Standard Pacific is continuing its efforts to restructure its substantial stack of debt coming due in the next few years. The company said Wednesday that it plans to issue and sell $200 million in senior notes due 2016 in a private offering that is exempt from the registration requirements of the Securities Act of 1933.
Ratings agency Fitch on Thursday said it planned to rate the offering below investment grade at "CC" with a recovery rating of "RR5," meaning below average chance of recovery, with a rating outlook of "negative."
It was the second substantial move announced by the Irvine, Calif.-based company in recent weeks. On Aug. 26, it announced it has struck an agreement with two separate holders of bond debt due in 2012 to swap $27.6 million worth of 6% interest bonds for stock in the company.
On Wednesday, it disclosed that it issued a total of 6,398,433 shares of common stock in exchange for $27,637,000 aggregate principal amount of its 2012 Notes.

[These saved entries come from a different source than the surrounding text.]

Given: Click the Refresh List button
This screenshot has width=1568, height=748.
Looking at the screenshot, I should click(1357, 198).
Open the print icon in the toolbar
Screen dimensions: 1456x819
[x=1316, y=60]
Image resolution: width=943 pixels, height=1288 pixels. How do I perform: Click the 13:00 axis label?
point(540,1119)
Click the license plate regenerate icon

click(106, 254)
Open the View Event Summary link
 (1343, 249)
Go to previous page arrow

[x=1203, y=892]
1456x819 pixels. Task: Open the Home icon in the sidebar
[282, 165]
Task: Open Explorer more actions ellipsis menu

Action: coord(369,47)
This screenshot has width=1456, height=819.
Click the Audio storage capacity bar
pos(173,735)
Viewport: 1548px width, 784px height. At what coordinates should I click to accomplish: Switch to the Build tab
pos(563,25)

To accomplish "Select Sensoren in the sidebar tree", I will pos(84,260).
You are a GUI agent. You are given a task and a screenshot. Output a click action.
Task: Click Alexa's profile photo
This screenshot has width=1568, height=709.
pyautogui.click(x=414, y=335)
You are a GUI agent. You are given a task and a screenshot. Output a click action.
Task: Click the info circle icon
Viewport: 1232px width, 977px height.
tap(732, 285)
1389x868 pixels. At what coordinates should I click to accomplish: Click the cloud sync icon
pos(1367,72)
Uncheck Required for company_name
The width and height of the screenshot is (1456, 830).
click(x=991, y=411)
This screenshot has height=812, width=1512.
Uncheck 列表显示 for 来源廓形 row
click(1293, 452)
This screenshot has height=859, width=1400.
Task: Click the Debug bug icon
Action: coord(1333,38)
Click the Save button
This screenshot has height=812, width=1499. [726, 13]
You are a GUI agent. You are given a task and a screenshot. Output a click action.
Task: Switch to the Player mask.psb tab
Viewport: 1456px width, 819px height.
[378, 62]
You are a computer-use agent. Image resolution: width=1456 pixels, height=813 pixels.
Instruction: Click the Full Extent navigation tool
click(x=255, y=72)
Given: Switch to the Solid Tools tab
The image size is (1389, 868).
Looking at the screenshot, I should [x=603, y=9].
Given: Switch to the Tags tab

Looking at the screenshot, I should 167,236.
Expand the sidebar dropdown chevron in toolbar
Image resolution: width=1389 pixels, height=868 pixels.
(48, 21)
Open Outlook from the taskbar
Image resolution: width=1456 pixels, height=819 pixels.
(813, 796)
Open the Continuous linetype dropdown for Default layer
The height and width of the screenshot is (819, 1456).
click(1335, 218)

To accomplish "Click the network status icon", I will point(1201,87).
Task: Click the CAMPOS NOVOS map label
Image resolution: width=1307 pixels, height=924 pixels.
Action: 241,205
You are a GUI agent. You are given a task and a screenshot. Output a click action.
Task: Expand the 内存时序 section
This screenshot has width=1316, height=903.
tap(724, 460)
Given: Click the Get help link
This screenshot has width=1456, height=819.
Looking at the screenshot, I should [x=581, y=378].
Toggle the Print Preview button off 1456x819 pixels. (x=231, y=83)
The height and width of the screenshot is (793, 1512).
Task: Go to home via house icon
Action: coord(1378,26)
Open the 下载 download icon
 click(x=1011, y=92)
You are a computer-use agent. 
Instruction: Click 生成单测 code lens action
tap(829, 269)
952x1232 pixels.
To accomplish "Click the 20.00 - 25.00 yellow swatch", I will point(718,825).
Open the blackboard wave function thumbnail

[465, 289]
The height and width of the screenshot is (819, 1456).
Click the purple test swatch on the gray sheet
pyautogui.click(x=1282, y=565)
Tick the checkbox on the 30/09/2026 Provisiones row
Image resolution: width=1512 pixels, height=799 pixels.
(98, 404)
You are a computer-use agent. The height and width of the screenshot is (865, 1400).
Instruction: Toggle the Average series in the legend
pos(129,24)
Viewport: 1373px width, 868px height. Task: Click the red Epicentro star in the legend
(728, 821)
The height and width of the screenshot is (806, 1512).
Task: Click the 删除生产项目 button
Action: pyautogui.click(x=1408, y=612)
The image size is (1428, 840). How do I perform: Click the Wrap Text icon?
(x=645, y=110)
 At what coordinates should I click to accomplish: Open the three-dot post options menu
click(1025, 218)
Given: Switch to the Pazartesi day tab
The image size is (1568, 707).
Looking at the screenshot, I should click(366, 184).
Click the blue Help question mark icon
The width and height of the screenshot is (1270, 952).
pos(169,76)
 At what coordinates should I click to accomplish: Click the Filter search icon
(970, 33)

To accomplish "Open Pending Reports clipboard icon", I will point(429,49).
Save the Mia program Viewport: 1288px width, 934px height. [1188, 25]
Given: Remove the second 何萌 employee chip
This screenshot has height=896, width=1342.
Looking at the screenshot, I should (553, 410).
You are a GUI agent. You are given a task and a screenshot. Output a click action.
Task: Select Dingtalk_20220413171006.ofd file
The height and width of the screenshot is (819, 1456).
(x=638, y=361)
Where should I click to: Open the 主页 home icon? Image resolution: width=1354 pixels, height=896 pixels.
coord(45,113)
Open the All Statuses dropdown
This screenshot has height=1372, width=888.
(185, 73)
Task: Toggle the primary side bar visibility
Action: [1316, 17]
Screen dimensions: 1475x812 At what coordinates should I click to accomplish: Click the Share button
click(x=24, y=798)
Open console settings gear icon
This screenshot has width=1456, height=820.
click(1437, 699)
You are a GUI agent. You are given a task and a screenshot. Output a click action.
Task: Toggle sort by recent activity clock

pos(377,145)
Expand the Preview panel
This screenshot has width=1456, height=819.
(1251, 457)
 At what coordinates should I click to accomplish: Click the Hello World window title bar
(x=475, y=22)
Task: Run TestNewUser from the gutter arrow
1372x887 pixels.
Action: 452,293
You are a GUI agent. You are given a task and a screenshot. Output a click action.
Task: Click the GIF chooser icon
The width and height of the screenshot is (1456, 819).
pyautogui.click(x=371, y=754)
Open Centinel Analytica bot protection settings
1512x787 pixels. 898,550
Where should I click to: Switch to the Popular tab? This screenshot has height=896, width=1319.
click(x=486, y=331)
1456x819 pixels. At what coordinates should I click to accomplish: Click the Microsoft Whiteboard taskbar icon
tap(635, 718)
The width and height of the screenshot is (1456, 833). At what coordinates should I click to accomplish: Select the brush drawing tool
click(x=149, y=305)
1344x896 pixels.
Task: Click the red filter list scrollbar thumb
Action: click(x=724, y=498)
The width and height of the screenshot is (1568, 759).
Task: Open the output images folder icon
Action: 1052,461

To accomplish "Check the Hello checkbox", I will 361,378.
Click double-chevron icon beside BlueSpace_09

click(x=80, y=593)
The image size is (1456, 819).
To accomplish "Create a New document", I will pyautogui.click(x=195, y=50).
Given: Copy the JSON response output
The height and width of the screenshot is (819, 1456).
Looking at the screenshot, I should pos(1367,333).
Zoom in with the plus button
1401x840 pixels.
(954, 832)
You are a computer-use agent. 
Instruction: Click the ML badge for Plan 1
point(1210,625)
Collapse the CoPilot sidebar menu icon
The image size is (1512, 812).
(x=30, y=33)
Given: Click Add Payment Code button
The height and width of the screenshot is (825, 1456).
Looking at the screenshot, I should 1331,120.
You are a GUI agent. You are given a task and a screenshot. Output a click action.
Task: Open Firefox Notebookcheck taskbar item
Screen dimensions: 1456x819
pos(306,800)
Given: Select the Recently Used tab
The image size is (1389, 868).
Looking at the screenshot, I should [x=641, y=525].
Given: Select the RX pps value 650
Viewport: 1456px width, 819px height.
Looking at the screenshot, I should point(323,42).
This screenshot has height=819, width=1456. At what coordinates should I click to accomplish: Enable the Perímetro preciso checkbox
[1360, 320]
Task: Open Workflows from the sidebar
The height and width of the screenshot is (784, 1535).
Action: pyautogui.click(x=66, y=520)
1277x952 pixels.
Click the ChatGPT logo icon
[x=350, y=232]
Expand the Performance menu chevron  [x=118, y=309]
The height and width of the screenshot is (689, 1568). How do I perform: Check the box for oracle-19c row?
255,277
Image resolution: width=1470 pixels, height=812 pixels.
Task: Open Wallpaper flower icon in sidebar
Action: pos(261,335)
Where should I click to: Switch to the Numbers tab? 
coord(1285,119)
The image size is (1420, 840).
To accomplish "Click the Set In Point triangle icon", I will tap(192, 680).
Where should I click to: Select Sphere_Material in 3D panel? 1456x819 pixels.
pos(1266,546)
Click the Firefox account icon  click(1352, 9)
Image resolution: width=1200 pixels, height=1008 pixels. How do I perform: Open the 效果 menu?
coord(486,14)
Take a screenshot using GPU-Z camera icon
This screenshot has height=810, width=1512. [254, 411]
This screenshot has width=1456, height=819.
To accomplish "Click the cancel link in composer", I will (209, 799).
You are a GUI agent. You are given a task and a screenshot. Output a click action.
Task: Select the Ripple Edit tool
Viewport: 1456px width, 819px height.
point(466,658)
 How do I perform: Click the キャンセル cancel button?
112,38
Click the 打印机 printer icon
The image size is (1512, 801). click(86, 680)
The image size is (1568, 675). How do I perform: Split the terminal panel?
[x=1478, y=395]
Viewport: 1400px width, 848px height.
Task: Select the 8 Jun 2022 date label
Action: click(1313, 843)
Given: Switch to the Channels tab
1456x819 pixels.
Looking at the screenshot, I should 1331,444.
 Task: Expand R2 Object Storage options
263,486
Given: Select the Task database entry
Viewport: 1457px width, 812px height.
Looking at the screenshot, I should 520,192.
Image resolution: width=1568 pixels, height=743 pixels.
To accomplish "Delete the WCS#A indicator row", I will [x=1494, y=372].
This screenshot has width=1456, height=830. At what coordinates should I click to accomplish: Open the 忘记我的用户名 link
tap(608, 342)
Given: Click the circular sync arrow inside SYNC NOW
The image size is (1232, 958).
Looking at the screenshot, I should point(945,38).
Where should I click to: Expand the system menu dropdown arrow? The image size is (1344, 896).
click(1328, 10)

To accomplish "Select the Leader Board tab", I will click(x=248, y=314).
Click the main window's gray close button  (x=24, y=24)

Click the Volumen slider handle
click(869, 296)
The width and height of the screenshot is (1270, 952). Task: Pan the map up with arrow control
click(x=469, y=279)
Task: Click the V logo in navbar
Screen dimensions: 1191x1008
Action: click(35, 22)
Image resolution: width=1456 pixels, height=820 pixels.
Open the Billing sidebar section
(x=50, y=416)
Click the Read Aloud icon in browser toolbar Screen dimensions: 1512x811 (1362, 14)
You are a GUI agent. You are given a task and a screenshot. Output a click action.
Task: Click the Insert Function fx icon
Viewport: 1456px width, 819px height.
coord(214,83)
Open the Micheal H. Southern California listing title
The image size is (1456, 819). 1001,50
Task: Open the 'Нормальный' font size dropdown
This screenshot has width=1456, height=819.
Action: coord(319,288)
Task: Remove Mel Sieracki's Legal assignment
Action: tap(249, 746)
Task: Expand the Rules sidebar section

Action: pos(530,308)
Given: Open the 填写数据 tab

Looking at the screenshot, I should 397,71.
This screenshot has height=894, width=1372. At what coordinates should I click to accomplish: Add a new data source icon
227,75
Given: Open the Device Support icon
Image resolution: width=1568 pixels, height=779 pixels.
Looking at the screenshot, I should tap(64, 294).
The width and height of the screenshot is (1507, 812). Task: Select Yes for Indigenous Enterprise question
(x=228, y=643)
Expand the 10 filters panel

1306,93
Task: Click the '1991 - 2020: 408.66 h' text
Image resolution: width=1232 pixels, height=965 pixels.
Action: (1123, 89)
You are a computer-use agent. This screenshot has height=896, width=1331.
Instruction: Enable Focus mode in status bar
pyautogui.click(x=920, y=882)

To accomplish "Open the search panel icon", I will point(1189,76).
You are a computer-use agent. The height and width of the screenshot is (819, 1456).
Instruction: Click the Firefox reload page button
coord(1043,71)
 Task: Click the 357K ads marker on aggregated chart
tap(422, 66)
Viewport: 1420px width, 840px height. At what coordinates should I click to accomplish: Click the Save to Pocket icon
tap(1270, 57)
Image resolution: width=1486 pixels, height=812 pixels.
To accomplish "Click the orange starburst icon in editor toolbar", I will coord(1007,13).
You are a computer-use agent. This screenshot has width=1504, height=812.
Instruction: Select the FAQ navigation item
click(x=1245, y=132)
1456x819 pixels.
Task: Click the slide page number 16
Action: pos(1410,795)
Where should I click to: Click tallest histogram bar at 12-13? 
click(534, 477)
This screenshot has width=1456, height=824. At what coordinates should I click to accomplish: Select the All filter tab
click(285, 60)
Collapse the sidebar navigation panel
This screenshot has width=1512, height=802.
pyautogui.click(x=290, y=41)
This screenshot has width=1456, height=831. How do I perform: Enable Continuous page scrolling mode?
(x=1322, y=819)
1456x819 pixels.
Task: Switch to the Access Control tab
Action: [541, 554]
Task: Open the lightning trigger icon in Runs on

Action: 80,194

The company's CFO, John Stephens, said at the time, "The good news is we are going to retire [the debt] at a discount," said Stephens. "We are going to be booking a gain on the transaction." Just how much of a discount hasn't been released by the company.
While that move will increase the shares of stock, potentially diluting the value of current holdings, eliminating the debt at a discount could actually end with the holders' share values higher or even despite the dilution, said Stephens. "It could be accretive," he said. At market close Wednesday, the company had 101.31 million shares outstanding.
More debt-shifting moves are likely.
"We are going to be working for a while," said Stephens recently. "We are clearing more of a runway for ourselves. We have all this debt coming due. We are determining how we are going to push it back."
The company also announced it has spent some cash unwinding two joint ventures in Southern California.. It acquired $80.3 million in real estate inventories, including 38 completed homes, eight model homes, 10 under construction and 57 finished lots. It assumed $52 million of secured project debt in the process and has subsequently paid off $22.9 million.